── Extracted data ──

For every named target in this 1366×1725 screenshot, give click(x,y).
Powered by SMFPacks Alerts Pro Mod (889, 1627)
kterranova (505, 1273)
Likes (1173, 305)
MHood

───

» Activity: Exactly as they stand above, write out all the entries again.

» Result:
For every named target in this 1366×1725 screenshot, give click(x,y).
Powered by SMFPacks Alerts Pro Mod (889, 1627)
kterranova (505, 1273)
Likes (1173, 305)
MHood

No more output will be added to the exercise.